Mientras que todas las comunidades autónomas han permanecido cerradas perimetralmente en el puente de San José, y lo volverán a estar en Semana Santa, los aeropuertos seguirán abiertos para recibir a turistas internacionales que presenten la correspondiente PCR. Esa opción, sin embargo, no se permite a los turistas nacionales que quieran desplazarse entre comunidades autónomas.

«La recomendación dice claramente que dado que la transmisión y riesgo es similar para los viajes domésticos y los transfronterizos, los Estados miembro deberían asegurar coherencia entre las medidas aplicadas a los dos tipos de viaje», ha declarado el portavoz de Justicia de la Comisión, Christophe Wigand, preguntado por esta situación en España, aunque previamente ha subrayado que no quería hacer comentarios «específicos».

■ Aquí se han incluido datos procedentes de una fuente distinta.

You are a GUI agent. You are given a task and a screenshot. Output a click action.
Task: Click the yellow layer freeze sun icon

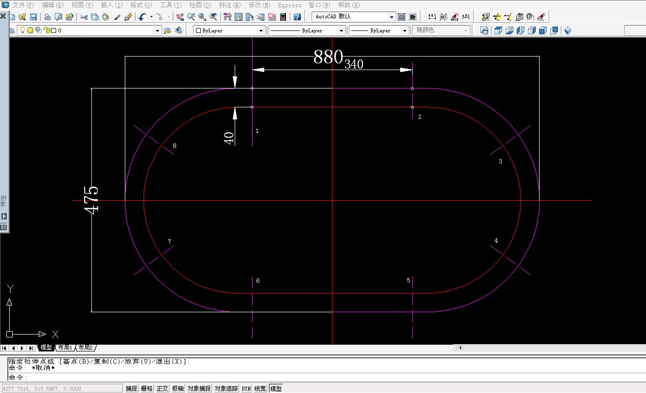30,30
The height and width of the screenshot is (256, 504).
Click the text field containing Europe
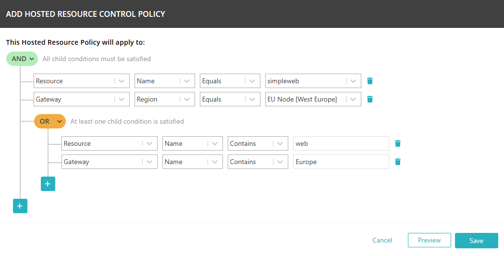click(341, 162)
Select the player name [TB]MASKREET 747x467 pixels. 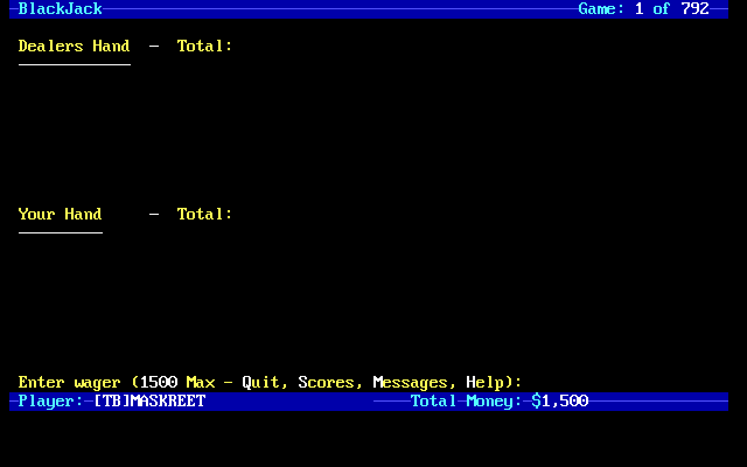[x=149, y=401]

Este domingo, la ministra de Industria, Comercio y Turismo, Reyes Maroto, provocó una polémica al declarar que la llegada de turistas internacionales «no es un elemento de riesgo», argumentando que llegan con PCR y que los números de llegadas son muy bajos. Los cifró en unos 400.000 turistas el último mes, el 10% de los que llegarían en el mismo mes antes de la pandemia.

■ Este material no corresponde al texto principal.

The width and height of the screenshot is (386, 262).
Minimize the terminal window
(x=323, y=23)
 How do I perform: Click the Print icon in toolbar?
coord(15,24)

Preguntada por qué el turismo nacional sí es un elemento de riesgo, Maroto se limitó a decir que no habría manera de controlarlo, por lo que abogó por el cierre perimetral como mejor opción. Sin embargo, tanto las Islas Canarias como las Islas Baleares ya habían establecido sistemas de testeo para los turistas que llegaban a los archipiélagos en los últimos meses.

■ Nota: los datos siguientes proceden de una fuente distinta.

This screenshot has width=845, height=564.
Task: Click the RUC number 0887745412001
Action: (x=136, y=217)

La polémica se ha avivado tras la decisión del gobierno alemán de sacar a algunas regiones de España de su lista negra, impulsando de manera muy significativa las reservas de alemanes en las Islas Baleares. En los últimos meses también ha sido noticia constante la afluencia de franceses, principalmente en Madrid, aunque los datos demuestran que la capital ha pasado, en el último año, de ser la tercera región que más turismo recibía en España a ser la quinta.

No es la primera vez que la Comisión Europea hace reproches de este tipo a Estados miembro. La posición del Ejecutivo europeo es garantizar la libertad de desplazamientos en el Espacio Schengen y ha advertido recientemente tanto a Bélgica como a Alemania por no permitir determinados desplazamientos no esenciales fuera de sus fronteras.